= Brian Savelson =

American screenwriter

Brian Savelson is an American writer, director, and producer who works in film, theater, and television.

Savelson has written for numerous TV series including Amazon's The New Yorker Presents, Fox's Next, and Apple's Little America for which he was nominated for The Humanitas Prize.

Savelson wrote and directed the feature film In Our Nature starring John Slattery, Jena Malone, Zach Gilford, and Gabrielle Union.

Savelson was a producer of the first-ever Broadway revival of A Raisin in the Sun, which won two Tony Awards and was noted for the especially diverse audience it brought to Broadway.

Savelson's short film Counting Water screened at over 20 film festivals, was awarded the Special Jury Prize at the Atlanta Film Festival, was aired on PBS, and exhibited at LACMA.

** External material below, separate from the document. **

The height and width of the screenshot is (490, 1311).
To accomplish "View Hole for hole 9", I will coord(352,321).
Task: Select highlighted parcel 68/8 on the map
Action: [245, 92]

Savelson won an MVPA Award for his direction of the Band Of Horses music video "Is There A Ghost." Savelson directed the music video for Joss Stone's cover of The High Road which featured the singer riding an elephant through a world of melting clocks. Savelson has also directed music videos for Ra Ra Riot and The Republic Tigers.

In August 2020, it was announced Savelson would be collaborating on a new TV series with Janicza Bravo and Jake Gyllenhaal based on Ian Parker's New Yorker article, "A Suspense Novelist's Trail of Deceptions."